Il cinema può servire a leggere le immagini che arrivano dai luoghi di guerra e di morte di Gaza e Israele? C’è chi usa il cinema in modo osceno trasformando la realtà in uno spettacolo, come il titolo di «la Repubblica» del 1 novembre in cui i soldati israeliani venivano paragonati a quelli di Full Metal Jacket (ma già i video di propaganda dell’ISIS sembravano i trailer di qualche brutto film d’azione americano straight to video di fine anni Novanta). Avere dimestichezza con il linguaggio delle immagini, invece, dovrebbe aiutare, se non a interpretare quello che vediamo – o decidiamo di non vedere –, almeno a riflettere sulla morale che sta dietro chi riprende queste immagini e, soprattutto, su chi le usa e chi le guarda.

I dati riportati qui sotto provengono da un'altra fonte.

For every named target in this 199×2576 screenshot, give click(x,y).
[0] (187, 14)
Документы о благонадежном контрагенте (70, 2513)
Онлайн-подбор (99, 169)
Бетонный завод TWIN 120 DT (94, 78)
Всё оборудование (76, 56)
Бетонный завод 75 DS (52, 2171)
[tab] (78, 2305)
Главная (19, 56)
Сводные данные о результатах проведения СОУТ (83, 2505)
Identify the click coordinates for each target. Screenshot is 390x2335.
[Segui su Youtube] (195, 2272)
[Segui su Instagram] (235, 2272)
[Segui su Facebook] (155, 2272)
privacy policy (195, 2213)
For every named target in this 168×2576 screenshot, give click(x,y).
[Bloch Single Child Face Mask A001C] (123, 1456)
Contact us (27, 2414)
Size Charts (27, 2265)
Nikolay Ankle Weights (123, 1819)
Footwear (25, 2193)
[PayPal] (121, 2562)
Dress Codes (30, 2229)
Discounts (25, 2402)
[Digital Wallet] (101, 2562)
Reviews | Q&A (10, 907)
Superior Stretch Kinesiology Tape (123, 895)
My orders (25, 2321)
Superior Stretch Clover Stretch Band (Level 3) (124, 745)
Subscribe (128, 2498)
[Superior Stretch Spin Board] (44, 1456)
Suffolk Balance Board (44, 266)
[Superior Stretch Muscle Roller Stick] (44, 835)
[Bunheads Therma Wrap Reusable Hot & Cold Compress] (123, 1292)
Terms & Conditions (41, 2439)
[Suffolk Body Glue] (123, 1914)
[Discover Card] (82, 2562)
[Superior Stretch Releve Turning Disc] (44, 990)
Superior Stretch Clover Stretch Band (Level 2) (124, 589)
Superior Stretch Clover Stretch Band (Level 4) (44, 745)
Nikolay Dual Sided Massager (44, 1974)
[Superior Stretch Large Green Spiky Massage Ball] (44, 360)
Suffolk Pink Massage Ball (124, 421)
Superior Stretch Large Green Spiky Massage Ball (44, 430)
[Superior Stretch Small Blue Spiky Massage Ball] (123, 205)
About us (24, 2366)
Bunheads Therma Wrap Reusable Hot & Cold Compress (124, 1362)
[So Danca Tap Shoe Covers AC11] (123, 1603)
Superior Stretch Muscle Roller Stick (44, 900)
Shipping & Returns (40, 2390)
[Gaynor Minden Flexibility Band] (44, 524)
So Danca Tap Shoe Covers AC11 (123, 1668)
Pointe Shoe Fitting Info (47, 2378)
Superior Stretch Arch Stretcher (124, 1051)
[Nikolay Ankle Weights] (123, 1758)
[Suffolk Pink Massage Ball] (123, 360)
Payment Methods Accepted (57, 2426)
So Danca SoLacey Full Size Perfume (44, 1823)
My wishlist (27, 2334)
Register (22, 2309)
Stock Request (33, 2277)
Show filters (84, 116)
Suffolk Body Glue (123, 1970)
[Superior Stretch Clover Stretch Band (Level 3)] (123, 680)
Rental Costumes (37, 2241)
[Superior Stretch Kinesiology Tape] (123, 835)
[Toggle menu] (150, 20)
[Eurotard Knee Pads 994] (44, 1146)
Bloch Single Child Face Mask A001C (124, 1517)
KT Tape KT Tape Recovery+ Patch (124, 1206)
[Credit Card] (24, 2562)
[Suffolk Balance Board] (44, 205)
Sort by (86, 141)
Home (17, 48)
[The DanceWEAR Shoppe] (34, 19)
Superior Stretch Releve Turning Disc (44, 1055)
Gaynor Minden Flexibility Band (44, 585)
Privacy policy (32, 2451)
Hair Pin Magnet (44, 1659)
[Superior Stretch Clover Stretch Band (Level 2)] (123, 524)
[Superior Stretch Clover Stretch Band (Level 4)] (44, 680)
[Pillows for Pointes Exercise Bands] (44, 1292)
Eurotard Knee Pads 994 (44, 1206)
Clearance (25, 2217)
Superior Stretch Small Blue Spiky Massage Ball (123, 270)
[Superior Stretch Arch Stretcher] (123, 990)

Forse non sono la persona più adatta per parlare, dato che tendo, per quanto possibile, a evitare la visione delle “immagini-shock”, come direbbe qualunque quotidiano online, e non leggo nemmeno i resoconti dei giornalisti che assistono alle proiezioni di queste immagini, come quelle organizzate da Netanyahu per mostrare alla stampa estera ciò che è successo il 7 ottobre. Non citerò neanche Susan Sontag o qualche altro libro, perché altri hanno più titoli di me per farlo; né voglio scrivere uno di quegli interventi da intellettuali che si illudono di andare oltre le apparenze beandosi di un’ambigua equidistanza, che poi tanto equidistante non è. Vorrei solo partire da alcuni film che parlano di crimini di guerra, perché mi sembra che lì ci sia da imparare qualcosa.